### AIM OF THE TASK
Beginning at the line that contains "The image size is (330, 159).", repeat each line exactly through the last one of the records below, and leave out the pictures.

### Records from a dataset
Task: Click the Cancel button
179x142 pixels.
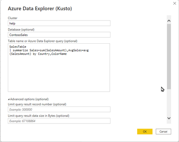Action: 163,131
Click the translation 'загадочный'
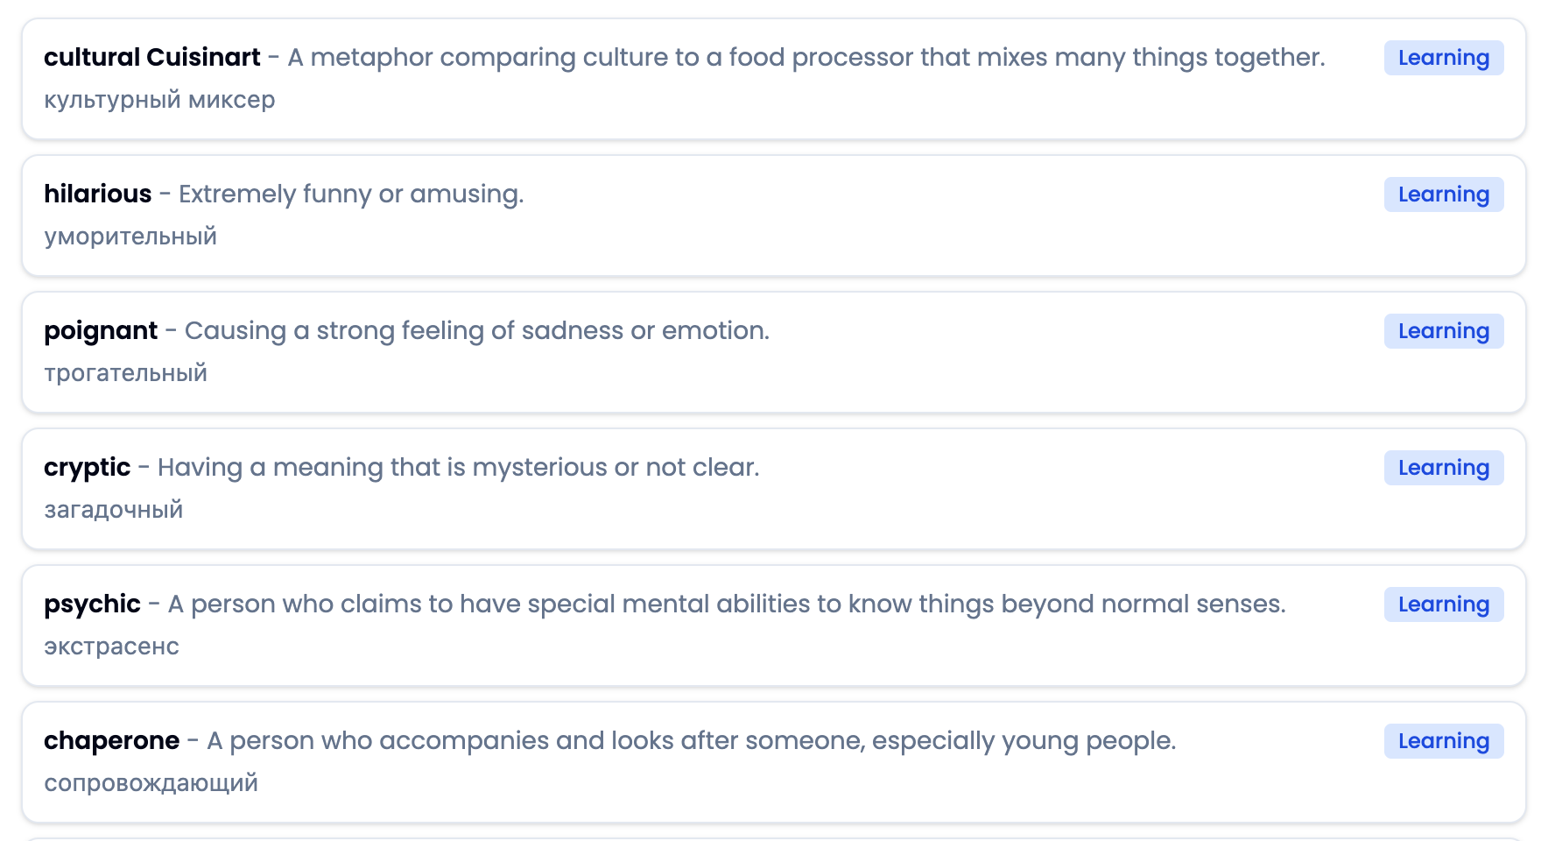 [114, 510]
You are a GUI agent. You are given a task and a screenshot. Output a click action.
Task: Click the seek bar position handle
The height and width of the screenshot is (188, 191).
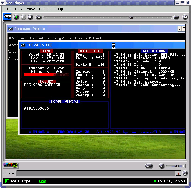[x=131, y=17]
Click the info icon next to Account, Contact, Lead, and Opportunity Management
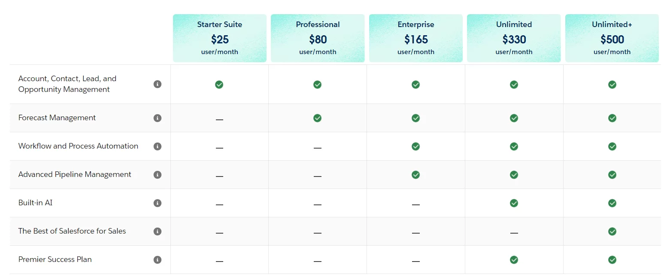Screen dimensions: 670x280 pos(158,84)
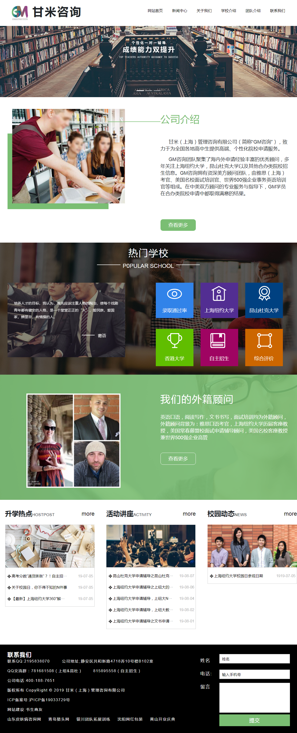Go to 网站首页 in the navigation
Screen dimensions: 297x733
click(x=155, y=11)
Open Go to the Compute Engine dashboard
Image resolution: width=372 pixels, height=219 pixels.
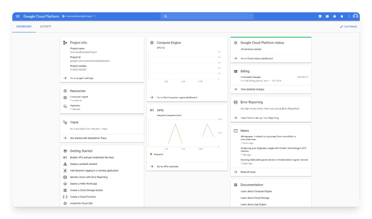(x=177, y=98)
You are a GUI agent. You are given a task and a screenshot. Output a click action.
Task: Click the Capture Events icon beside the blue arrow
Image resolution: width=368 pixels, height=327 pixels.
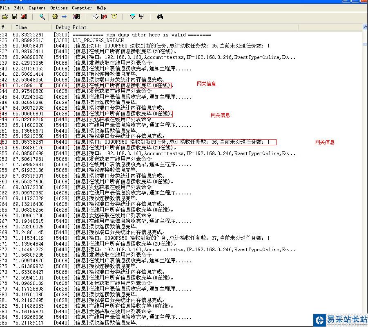click(76, 17)
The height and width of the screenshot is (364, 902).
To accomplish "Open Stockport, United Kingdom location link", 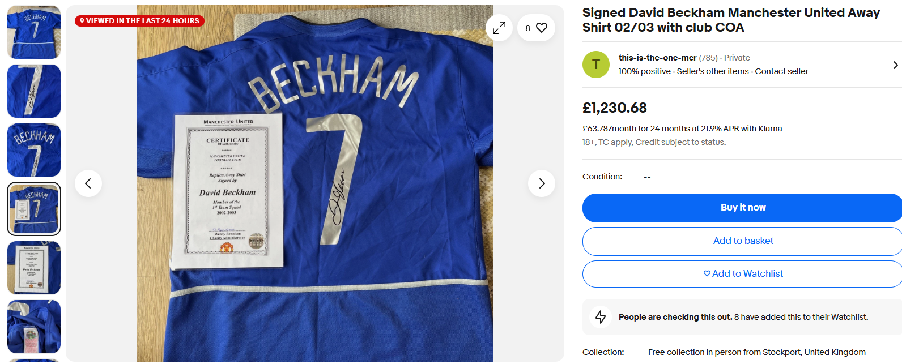I will click(814, 352).
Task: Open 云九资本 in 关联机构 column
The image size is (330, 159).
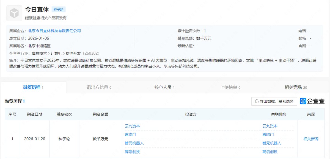Action: coord(270,126)
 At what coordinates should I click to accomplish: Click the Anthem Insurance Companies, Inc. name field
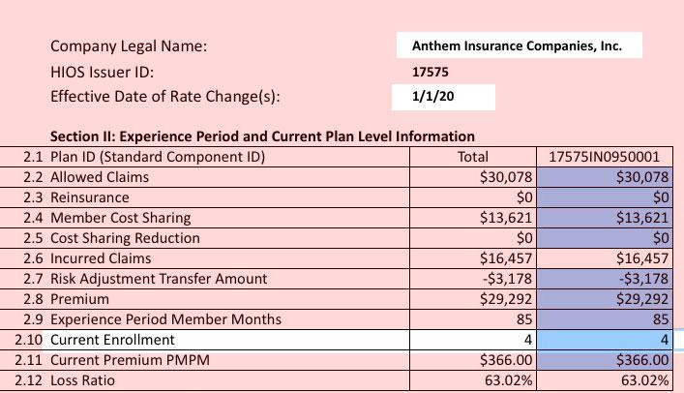point(518,45)
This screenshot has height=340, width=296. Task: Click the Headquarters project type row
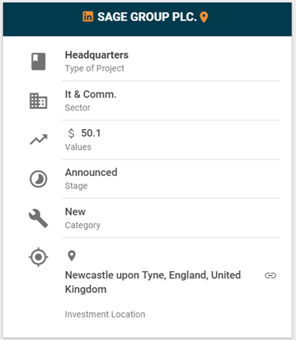171,61

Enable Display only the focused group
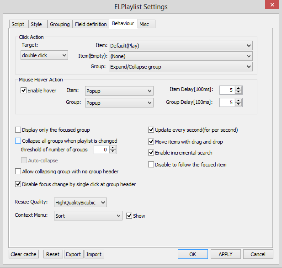[19, 130]
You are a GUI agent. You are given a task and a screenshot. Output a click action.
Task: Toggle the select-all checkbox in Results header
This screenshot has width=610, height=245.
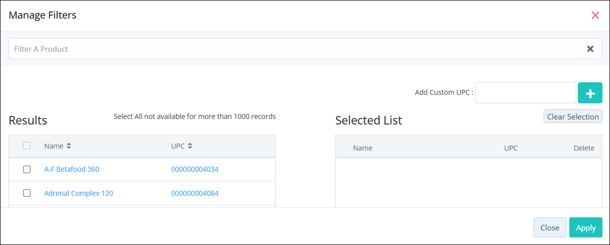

### RESPONSE AREA
The image size is (330, 159).
Action: coord(270,126)
 At what coordinates should I click to accomplish: Click the Anthem Insurance Companies, Inc. name field
point(518,45)
This screenshot has height=340, width=296. Task: Click the Headquarters project type row
171,61

Enable Display only the focused group
[19, 130]
You are a GUI agent. You are given a task and a screenshot. Output a click action.
Task: Toggle the select-all checkbox in Results header
This screenshot has width=610, height=245.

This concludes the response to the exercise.